The path to better health and nutrition must look beyond the availability of food at affordable prices, clean water, and good sanitation, and consider behavioral factors such as time constraints for women in low-income households.

“Field studies have shown time and time again that one of the main factors preventing women from providing themselves and their families with good nutrition is time,” explained Pinstrup-Andersen.

He told the story of a woman in Bolivia too burdened with farm and household responsibilities to take the time to breastfeed her six-month old daughter. Enhancing productivity in activities traditionally undertaken by women could be a key intervention to improving good health and nutrition at the household level.

Access is another issue. A household may be considered food secure, in that sufficient food may be available, but food may not be equally allocated in the household.

“If we focus on the most limiting constraint we can be successful,” said Pinstrup-Anderen. “But we must tailor our response to each case.”

For sub-Saharan Africa, this includes investments in rural infrastructure, roads, irrigation systems, micronutrient fertilizer, climate adaptation strategies, and other barriers holding back small farmers.

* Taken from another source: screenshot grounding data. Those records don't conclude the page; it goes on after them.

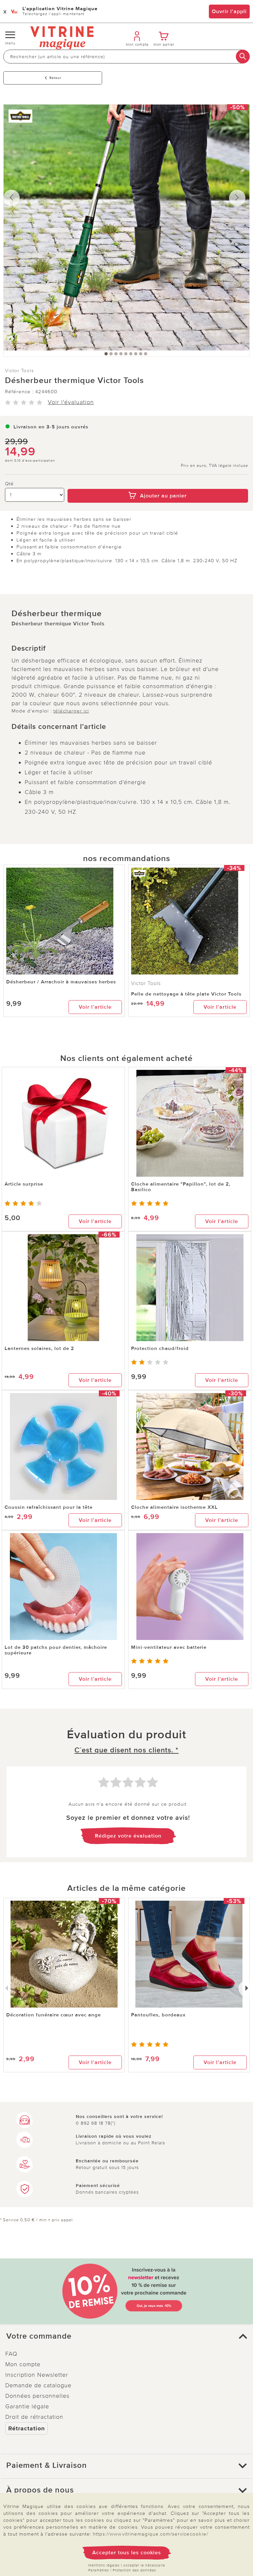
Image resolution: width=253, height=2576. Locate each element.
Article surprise (24, 1184)
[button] (126, 2336)
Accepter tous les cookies (126, 2552)
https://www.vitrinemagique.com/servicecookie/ (150, 2534)
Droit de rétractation (34, 2416)
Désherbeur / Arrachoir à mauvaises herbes (61, 982)
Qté (9, 483)
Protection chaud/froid (160, 1348)
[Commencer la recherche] (243, 56)
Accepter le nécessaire (144, 2565)
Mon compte (23, 2364)
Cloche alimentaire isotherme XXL (174, 1507)
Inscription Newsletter (36, 2374)
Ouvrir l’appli (229, 11)
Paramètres (98, 2570)
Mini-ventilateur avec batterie (169, 1647)
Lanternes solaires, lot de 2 (39, 1348)
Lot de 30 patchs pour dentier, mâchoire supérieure (56, 1650)
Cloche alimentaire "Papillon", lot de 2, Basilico (181, 1186)
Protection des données (134, 2570)
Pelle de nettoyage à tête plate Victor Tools (186, 994)
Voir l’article (95, 1007)
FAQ (11, 2353)
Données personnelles (37, 2395)
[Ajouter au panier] (158, 484)
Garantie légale (27, 2406)
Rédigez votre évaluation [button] (128, 1836)
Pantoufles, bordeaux (158, 2015)
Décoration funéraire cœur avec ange (53, 2015)
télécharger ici (71, 711)
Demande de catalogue (38, 2385)
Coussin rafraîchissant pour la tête (49, 1507)
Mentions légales (104, 2565)
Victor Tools (19, 370)
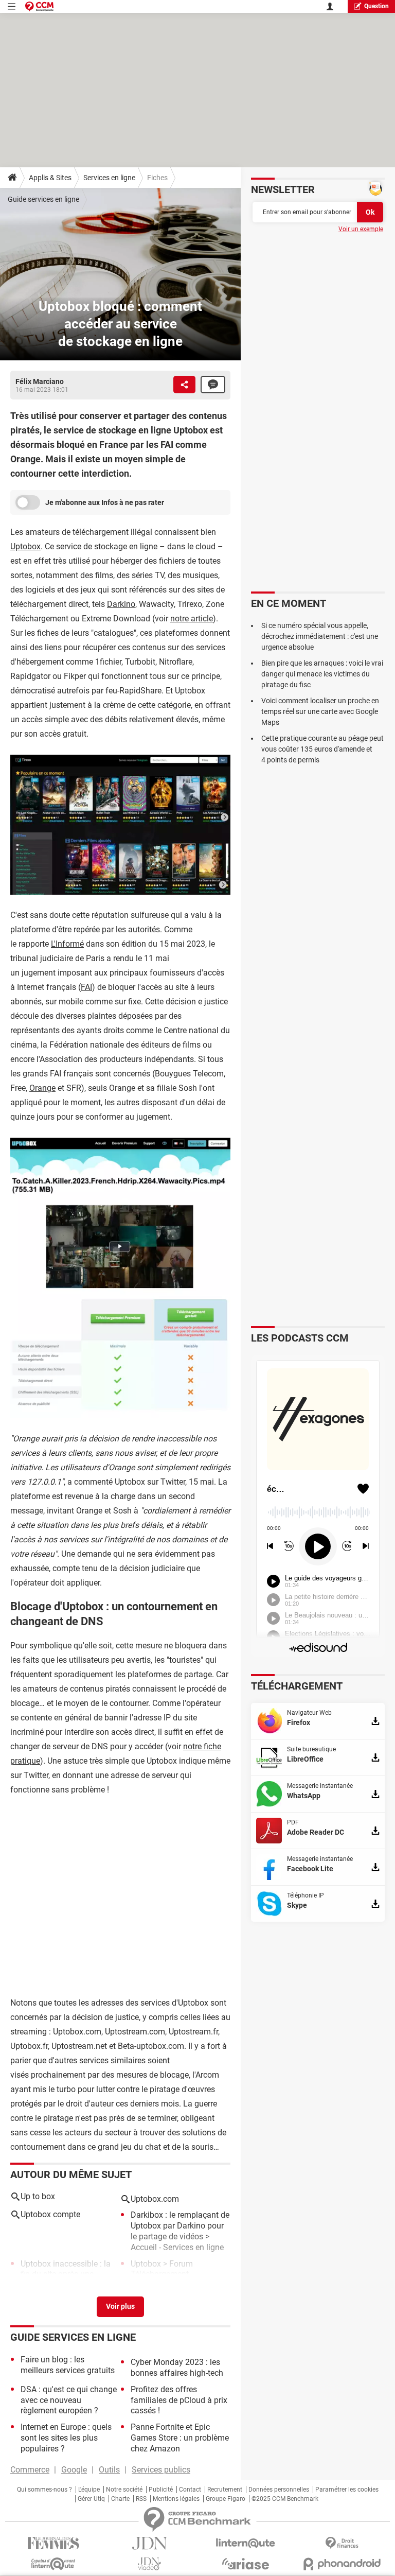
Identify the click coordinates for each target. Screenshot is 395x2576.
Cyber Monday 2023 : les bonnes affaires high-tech (177, 2367)
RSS (141, 2498)
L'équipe (89, 2489)
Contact (190, 2489)
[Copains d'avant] (53, 2563)
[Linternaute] (246, 2543)
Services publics (161, 2470)
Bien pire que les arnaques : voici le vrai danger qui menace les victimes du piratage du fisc (322, 674)
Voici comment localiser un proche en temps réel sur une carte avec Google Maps (320, 711)
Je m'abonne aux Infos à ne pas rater (104, 502)
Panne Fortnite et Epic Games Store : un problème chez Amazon (180, 2437)
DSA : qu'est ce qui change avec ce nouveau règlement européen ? (69, 2400)
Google (74, 2470)
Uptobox (25, 546)
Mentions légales (176, 2498)
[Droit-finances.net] (342, 2543)
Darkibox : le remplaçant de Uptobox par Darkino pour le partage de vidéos (180, 2225)
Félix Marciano (39, 381)
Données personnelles (278, 2489)
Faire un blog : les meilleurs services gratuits (68, 2365)
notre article (191, 618)
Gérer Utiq (91, 2498)
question (376, 6)
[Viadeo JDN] (149, 2563)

Fortunately, there has been a renewed attention to the importance of guiding food system activities towards improved health and nutrition. The Global Agriculture and Food Security Program (GAFSP), which facilitates the distribution of some of the G8 and G20 $20 billion commitments, prescribes that country proposals for funding of agricultural development projects must show a clear pathway from the proposed agricultural change to human nutrition.

“But it’s not going to be easy to implement good policies,” warned Pinstrup-Andersen. “There are few incentives in government for multidisciplinary problem solving. The economy is set up around silos and people are loyal to their silos. Agricultural and health sectors are largely disconnected in their priorities, policy, and analysis."

Incentives must change to encourage working across ministries and disciplines to identify the most important health and nutrition-related drivers of food systems, impact pathways, and policy and program interventions to find win-wins for positive health and nutrition.